> _GIVEN REQUEST 1_: Output the dataset entries as a Markdown table with the columns Row and Line, covering only the lines from the one containing "Screen dimensions: 760x490" up to and including the one containing "click(441, 337)", and leave out any blank lines.
> _GIVEN REQUEST 2_: Write the next part of the page on IPsec encryption between Varnish cache nodes, picking up after its last sentence.

> _TEXT PROVIDED_:
▬▬▬
This page contains historical information. It may be outdated or unreliable.

At WMF

Goals

Due to the way HTTPS sessions are terminate, we will use IPsec to encrypt traffic between the caching proxy (Varnish) nodes in cache data centers and their counterparts in our main sites.

Alternatives

Q: Does Varnish support HTTPS backends?
A: No, and it probably never will.

-

Q: Could Varnish use stunnel or pound to communicate with second-tier Varnishes in main colos?
A: It's possible, but not preferred because these solutions operate in userspace and their scalability and resilience are not as trusted as IPsec which is implemented in the Linux kernel.

-

Q: What about using a hardware solution in the routers?
A: This is seen as an expensive solution which also may be less scalable because fewer devices are encrypting and decrypting than in a server-based configuration. It requires trusting the router vendors' IPsec implementation and operating system. Also, although this provides LAN-to-LAN security, it is theoretically inferior to end-to-end connection security. However, a router-based solution would be transparent to servers, potentially decreasing complexity.

Method

We have written a generic Puppet module for Strongswan, and a role class with site-specific configuration details. To avoid the complexity of SSL key generation and distribution, we reuse the Puppet client's certificates.

Administration

Emergency shutdown

To disable all IPsec connections on a node, use /usr/local/sbin/ipsec-global down. This command may be executed via Salt, and is a wrapper for /usr/sbin/ipsec which issues a "down" command for each connection configured in /etc/ipsec.conf. By default it will issue "down" commands as blocking operations to verify success, while executing "up" and "status" in non-blocking mode because these commands can take multiple minutes to complete due to timeouts and retries. Explicit blocking and non-blocking modes are available for all actions. See the help output (-h) for details.
▬▬▬
Dataset excerpt:
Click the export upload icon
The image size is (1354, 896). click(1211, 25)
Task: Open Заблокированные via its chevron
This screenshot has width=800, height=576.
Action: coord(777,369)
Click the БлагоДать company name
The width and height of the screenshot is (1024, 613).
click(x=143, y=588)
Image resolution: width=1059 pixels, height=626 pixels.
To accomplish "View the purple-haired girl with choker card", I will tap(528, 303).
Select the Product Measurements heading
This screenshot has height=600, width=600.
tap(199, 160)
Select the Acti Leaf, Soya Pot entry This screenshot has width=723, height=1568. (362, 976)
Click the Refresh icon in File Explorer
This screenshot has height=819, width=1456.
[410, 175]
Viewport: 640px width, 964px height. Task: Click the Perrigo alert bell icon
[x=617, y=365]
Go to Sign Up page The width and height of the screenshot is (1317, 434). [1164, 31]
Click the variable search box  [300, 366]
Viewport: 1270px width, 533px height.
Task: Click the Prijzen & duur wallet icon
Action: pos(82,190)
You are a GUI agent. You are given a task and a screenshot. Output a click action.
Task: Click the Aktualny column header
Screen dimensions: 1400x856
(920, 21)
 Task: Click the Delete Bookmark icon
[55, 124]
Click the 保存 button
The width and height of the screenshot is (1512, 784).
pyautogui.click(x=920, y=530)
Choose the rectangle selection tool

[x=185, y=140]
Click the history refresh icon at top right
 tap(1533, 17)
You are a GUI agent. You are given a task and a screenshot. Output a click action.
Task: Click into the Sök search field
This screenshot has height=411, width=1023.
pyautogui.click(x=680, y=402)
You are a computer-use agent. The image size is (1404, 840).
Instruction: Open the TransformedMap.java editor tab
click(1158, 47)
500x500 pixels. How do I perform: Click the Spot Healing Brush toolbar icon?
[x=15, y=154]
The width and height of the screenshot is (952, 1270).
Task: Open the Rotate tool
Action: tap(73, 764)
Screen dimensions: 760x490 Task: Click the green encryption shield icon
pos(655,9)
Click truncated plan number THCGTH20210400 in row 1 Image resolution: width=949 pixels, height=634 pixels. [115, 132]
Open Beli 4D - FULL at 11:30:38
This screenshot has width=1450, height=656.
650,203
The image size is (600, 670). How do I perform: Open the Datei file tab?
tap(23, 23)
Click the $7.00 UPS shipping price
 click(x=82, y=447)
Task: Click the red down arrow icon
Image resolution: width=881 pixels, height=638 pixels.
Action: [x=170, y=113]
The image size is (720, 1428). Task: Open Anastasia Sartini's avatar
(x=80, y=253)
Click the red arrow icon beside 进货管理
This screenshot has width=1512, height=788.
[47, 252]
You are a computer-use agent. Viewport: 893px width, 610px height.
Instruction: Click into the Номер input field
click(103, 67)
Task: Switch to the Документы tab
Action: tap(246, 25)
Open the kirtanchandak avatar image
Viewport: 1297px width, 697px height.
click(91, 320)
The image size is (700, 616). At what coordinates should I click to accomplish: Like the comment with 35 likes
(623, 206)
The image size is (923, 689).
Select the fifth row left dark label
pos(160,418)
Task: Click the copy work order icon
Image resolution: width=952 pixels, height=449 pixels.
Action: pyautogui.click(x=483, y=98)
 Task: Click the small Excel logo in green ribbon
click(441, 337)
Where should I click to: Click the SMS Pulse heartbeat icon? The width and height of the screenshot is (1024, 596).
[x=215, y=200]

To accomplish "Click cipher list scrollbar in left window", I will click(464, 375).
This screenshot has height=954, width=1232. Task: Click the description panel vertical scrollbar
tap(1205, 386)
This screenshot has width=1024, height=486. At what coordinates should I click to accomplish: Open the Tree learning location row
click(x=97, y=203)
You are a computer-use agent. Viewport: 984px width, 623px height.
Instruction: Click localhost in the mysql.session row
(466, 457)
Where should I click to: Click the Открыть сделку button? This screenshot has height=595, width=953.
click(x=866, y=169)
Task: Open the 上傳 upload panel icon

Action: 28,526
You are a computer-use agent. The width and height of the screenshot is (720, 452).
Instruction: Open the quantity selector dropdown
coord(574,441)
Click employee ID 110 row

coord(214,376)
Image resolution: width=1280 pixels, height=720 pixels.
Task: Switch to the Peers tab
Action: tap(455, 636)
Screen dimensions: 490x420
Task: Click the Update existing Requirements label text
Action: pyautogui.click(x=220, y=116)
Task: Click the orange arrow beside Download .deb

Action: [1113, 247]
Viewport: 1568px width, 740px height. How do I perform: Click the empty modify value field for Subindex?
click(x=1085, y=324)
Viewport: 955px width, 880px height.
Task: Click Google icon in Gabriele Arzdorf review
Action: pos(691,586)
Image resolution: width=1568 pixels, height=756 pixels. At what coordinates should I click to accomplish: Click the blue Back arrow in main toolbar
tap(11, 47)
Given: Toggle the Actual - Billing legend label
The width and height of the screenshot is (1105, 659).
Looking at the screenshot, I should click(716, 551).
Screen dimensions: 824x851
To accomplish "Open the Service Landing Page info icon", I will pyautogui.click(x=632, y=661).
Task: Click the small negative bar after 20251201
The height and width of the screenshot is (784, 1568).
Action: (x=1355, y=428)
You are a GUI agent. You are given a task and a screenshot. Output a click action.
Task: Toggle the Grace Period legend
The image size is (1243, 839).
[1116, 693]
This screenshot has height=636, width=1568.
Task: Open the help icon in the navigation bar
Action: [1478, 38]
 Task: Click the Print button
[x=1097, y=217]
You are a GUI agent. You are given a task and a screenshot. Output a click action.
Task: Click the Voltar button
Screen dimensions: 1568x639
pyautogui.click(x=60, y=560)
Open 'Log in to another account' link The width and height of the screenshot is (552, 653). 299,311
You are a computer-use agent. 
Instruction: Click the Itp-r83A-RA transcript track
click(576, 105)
▬▬▬
> _EXERCISE ANSWER 1_:
| Row | Line |
|---|---|
| 1 | Screen dimensions: 760x490 Task: Click the green encryption shield icon |
| 2 | pos(655,9) |
| 3 | Click truncated plan number THCGTH20210400 in row 1 Image resolution: width=949 pixels, height=634 pixels. [115, 132] |
| 4 | Open Beli 4D - FULL at 11:30:38 |
| 5 | This screenshot has width=1450, height=656. |
| 6 | 650,203 |
| 7 | The image size is (600, 670). How do I perform: Open the Datei file tab? |
| 8 | tap(23, 23) |
| 9 | Click the $7.00 UPS shipping price |
| 10 |  click(x=82, y=447) |
| 11 | Task: Click the red down arrow icon |
| 12 | Image resolution: width=881 pixels, height=638 pixels. |
| 13 | Action: [x=170, y=113] |
| 14 | The image size is (720, 1428). Task: Open Anastasia Sartini's avatar |
| 15 | (x=80, y=253) |
| 16 | Click the red arrow icon beside 进货管理 |
| 17 | This screenshot has width=1512, height=788. |
| 18 | [47, 252] |
| 19 | You are a computer-use agent. Viewport: 893px width, 610px height. |
| 20 | Instruction: Click into the Номер input field |
| 21 | click(103, 67) |
| 22 | Task: Switch to the Документы tab |
| 23 | Action: tap(246, 25) |
| 24 | Open the kirtanchandak avatar image |
| 25 | Viewport: 1297px width, 697px height. |
| 26 | click(91, 320) |
| 27 | The image size is (700, 616). At what coordinates should I click to accomplish: Like the comment with 35 likes |
| 28 | (623, 206) |
| 29 | The image size is (923, 689). |
| 30 | Select the fifth row left dark label |
| 31 | pos(160,418) |
| 32 | Task: Click the copy work order icon |
| 33 | Image resolution: width=952 pixels, height=449 pixels. |
| 34 | Action: pyautogui.click(x=483, y=98) |
| 35 |  Task: Click the small Excel logo in green ribbon |
| 36 | click(441, 337) |

> _EXERCISE ANSWER 2_:
Concepts

Terminology

Left: by convention, the local host
Right: by convention, the remote host
IKE: Internet Key Exchange protocol. Builds on ISAKMP. See: RFC 2409
ISAKMP: Internet Security Association and Key Management Protocol. See: RFC 2407
OE: Opportunistic Encryption - How IPsec-enabled hosts might establish SAs with any other capable hosts they encounter without specific configuration, by retrieving the remote host's key from DNS, Kerberos or other OOB method. Implementations are not mature or widespread.
SA: Security Association - an established session between two IPsec endpoints
XFRM ("transform"): The Linux kernel's IP framework for transforming packets (such as encrypting their payloads).

Specifications

IPsec is defined in a series of RFCs:

https://en.wikipedia.org/wiki/IPsec#Standards_Track

Further RFCs provide more info:

https://en.wikipedia.org/wiki/IPsec#Informational_RFCs

IPsec was originally mandatory for IPv6, but has been downgraded from MUST to SHOULD to make implementation easier for embedded devices:

Transport vs tunnel mode

IPsec has two modes of operation, tunnel and transport.

In tunnel mode, the entire IP packet is encrypted and encapsulated as the payload of a new, larger packet (possibly causing MTU problems)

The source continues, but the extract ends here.